[INPUT DATA]

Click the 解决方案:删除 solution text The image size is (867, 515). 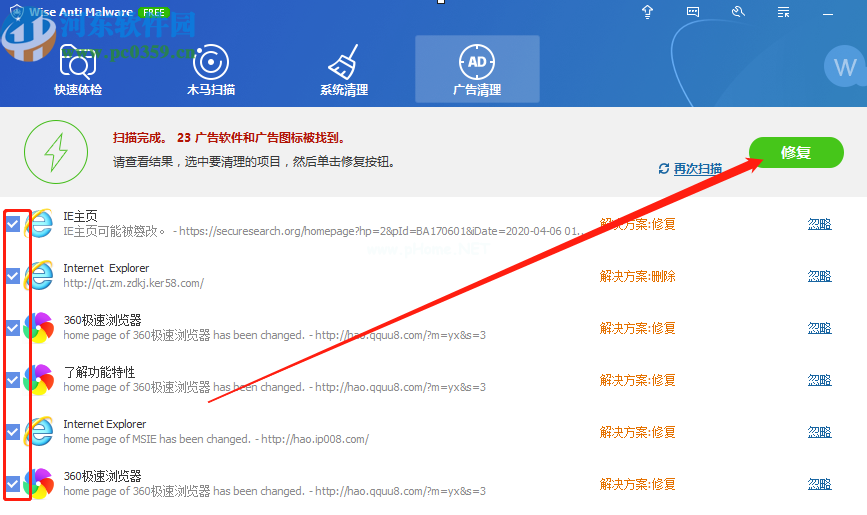click(x=638, y=276)
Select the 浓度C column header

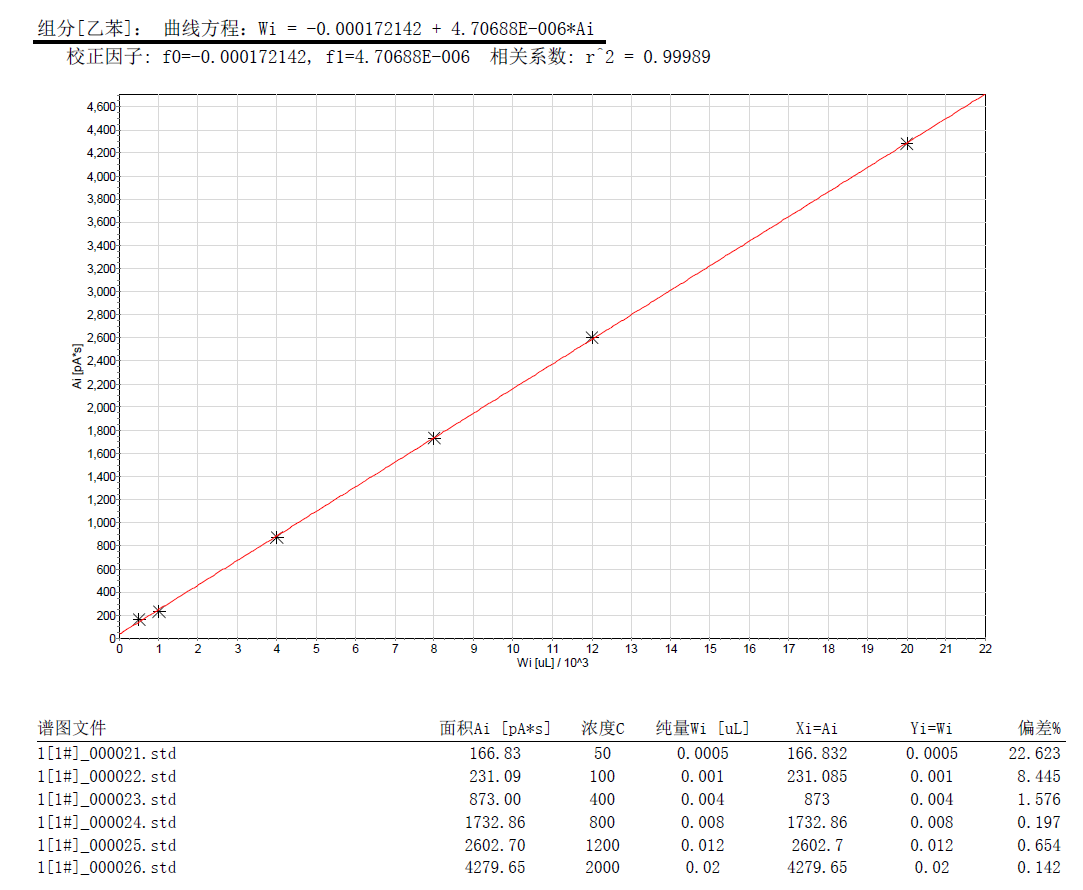point(603,728)
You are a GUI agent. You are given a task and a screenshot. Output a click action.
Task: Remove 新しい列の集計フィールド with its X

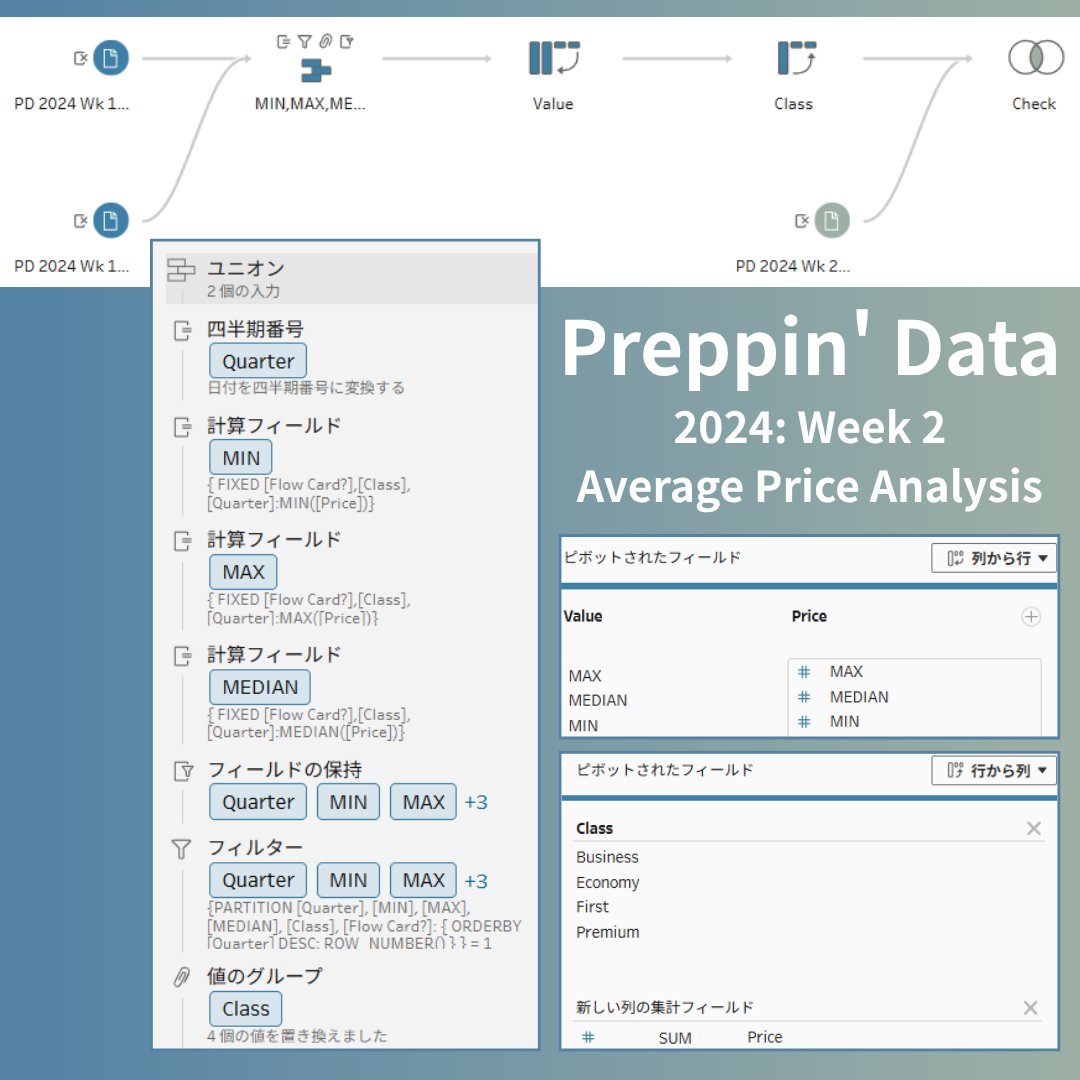point(1030,1008)
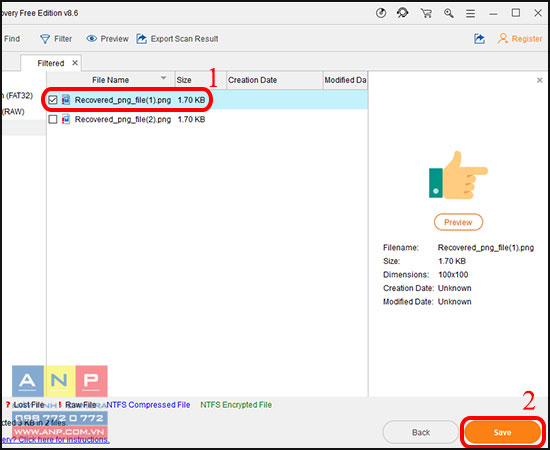This screenshot has height=450, width=550.
Task: Click the share icon beside Register
Action: point(479,39)
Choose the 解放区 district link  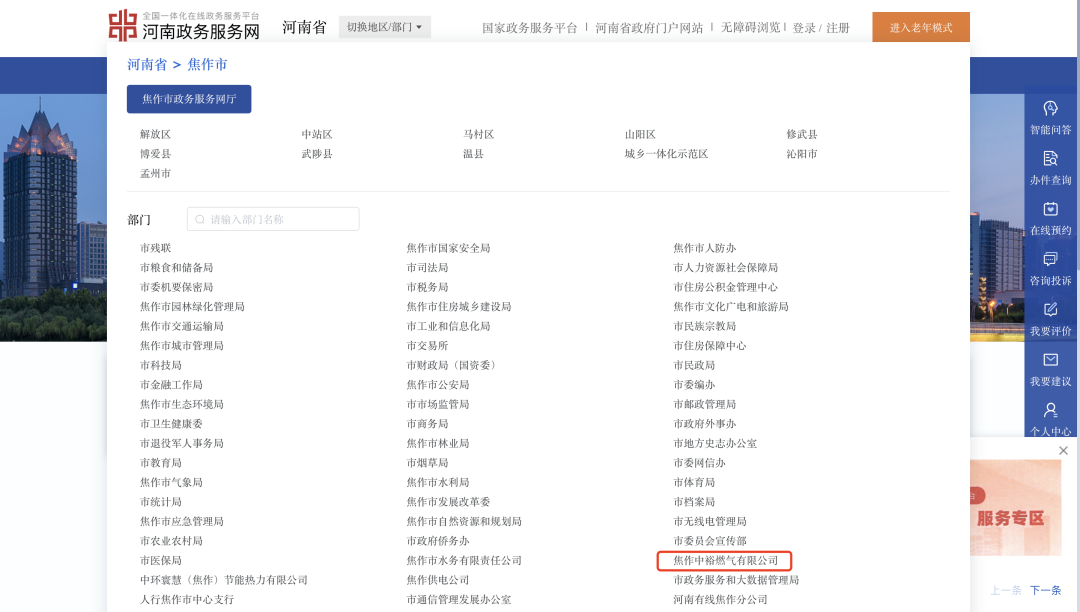(x=156, y=134)
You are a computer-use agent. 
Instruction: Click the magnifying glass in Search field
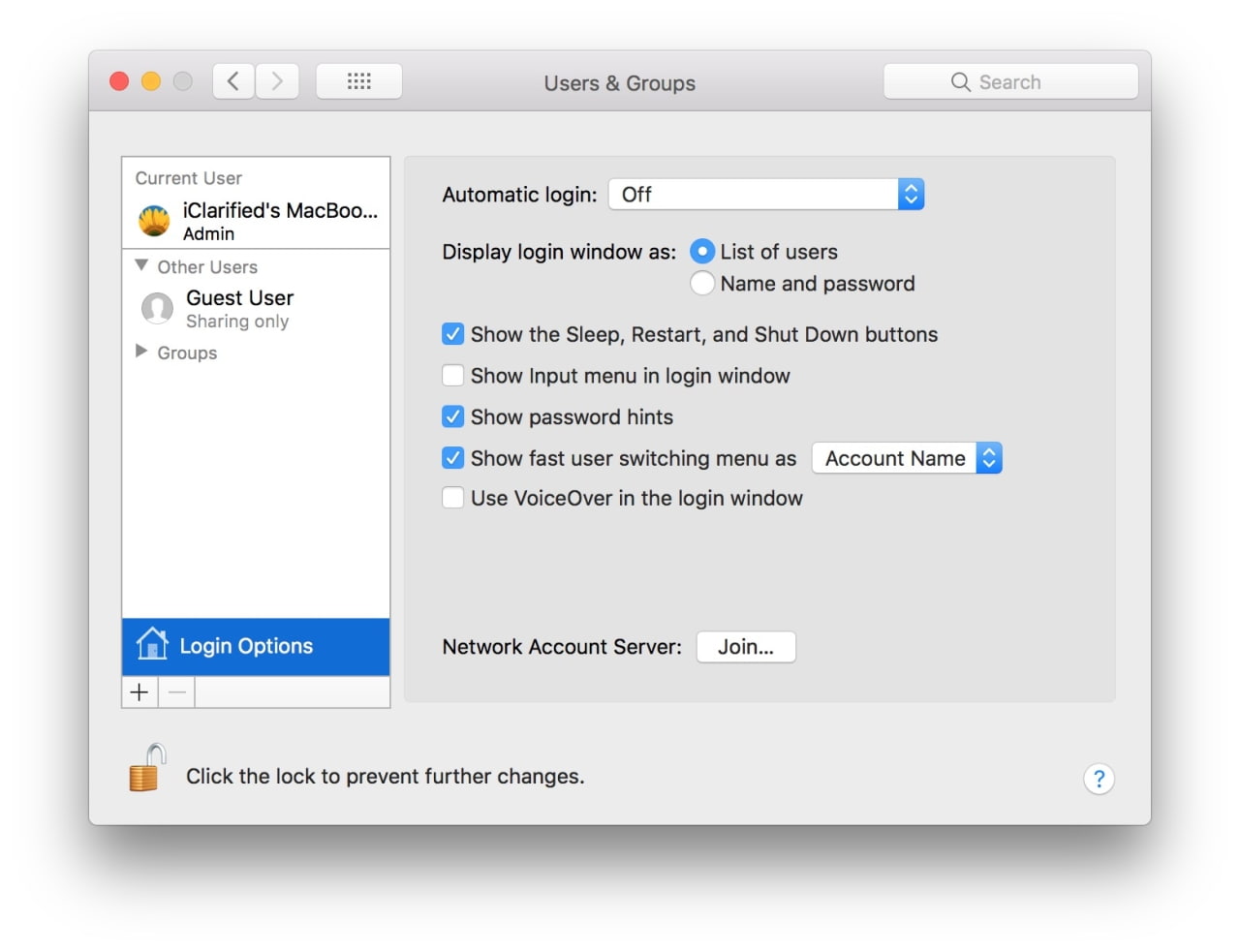(959, 82)
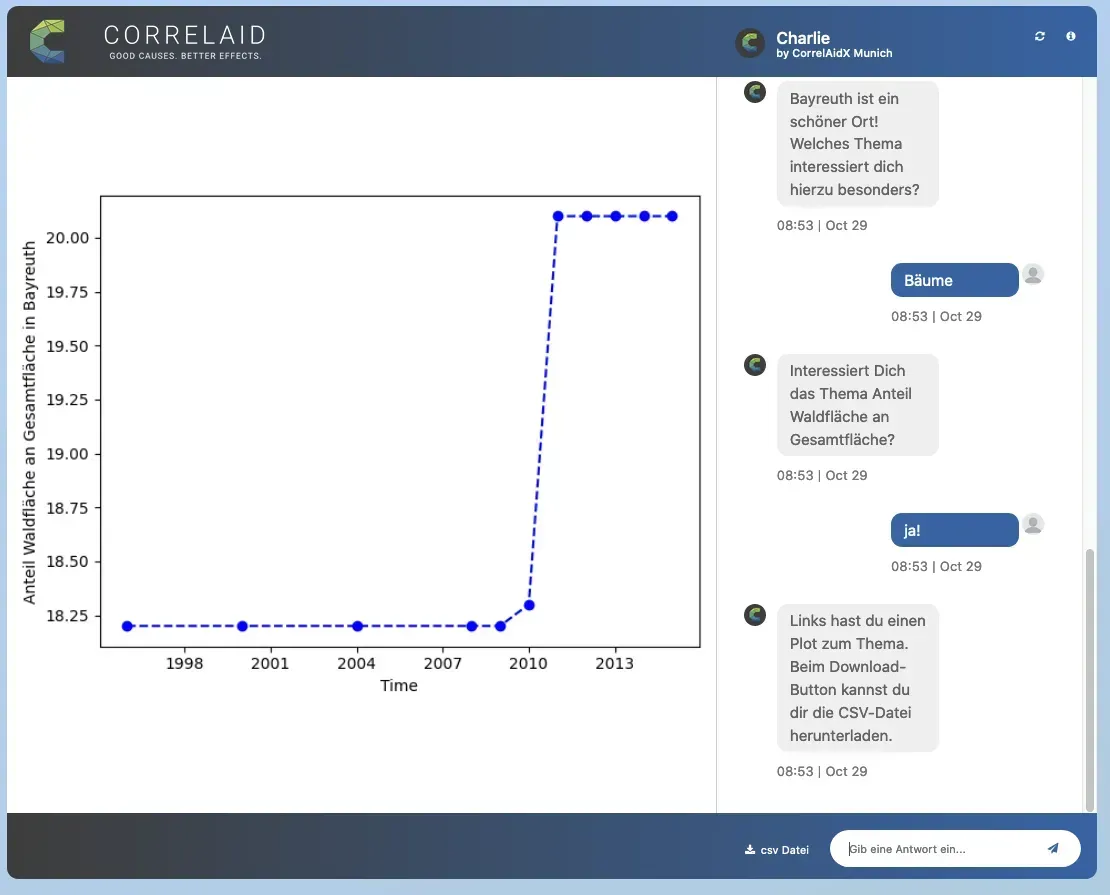Refresh the Charlie chat conversation
Image resolution: width=1110 pixels, height=895 pixels.
pos(1039,36)
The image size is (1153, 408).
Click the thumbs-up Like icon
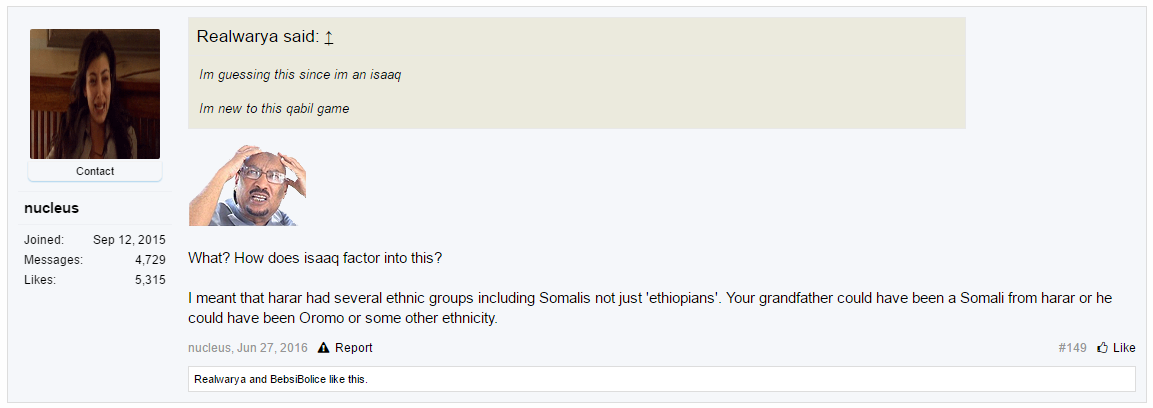click(x=1102, y=348)
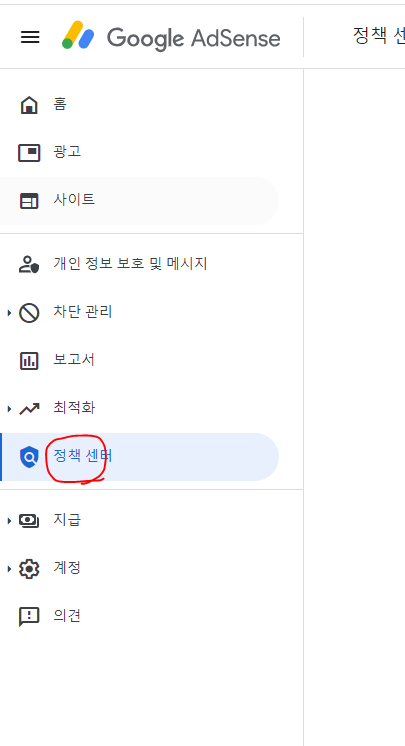Click the reports bar chart icon
The image size is (405, 746).
[29, 361]

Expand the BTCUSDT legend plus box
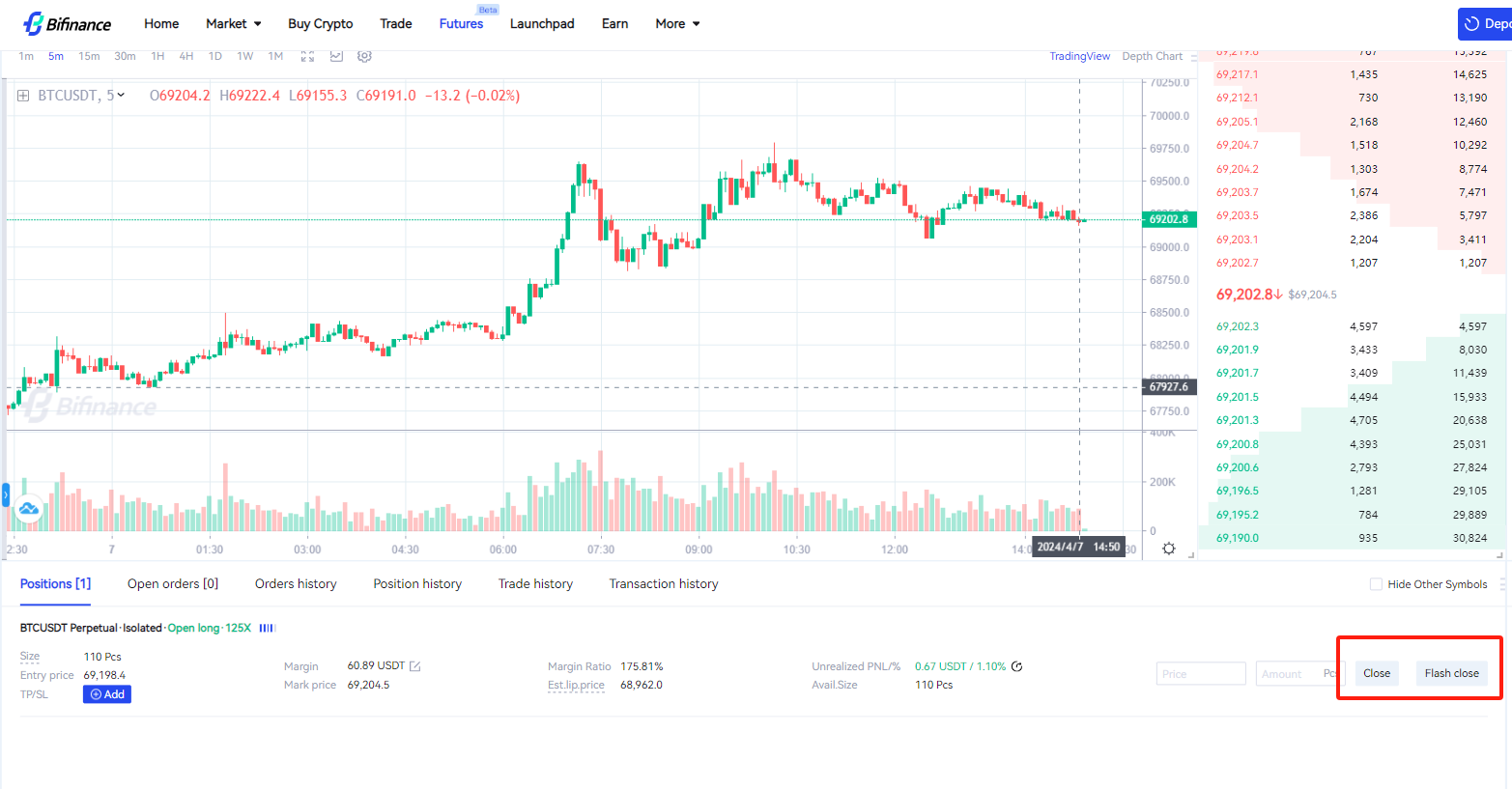[x=23, y=96]
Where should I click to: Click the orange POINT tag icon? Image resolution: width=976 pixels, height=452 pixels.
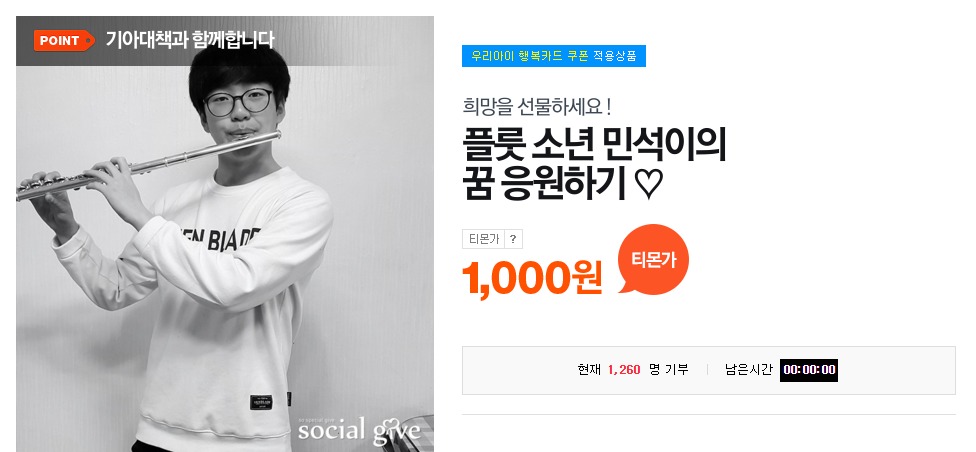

[/INPUT DATA]

**EXERCISE GOAL**
Only one thing is required here: an exact copy of the lines from the one bearing "The image size is (1153, 408)." through the final line above, both included, with pictures left out.

**RESPONSE AREA**
The image size is (1153, 408).
Click the thumbs-up Like icon
click(x=1102, y=348)
Click the reports bar chart icon
The image size is (405, 746).
[29, 361]

Expand the BTCUSDT legend plus box
[x=23, y=96]
Where should I click to: Click the orange POINT tag icon? Image resolution: width=976 pixels, height=452 pixels.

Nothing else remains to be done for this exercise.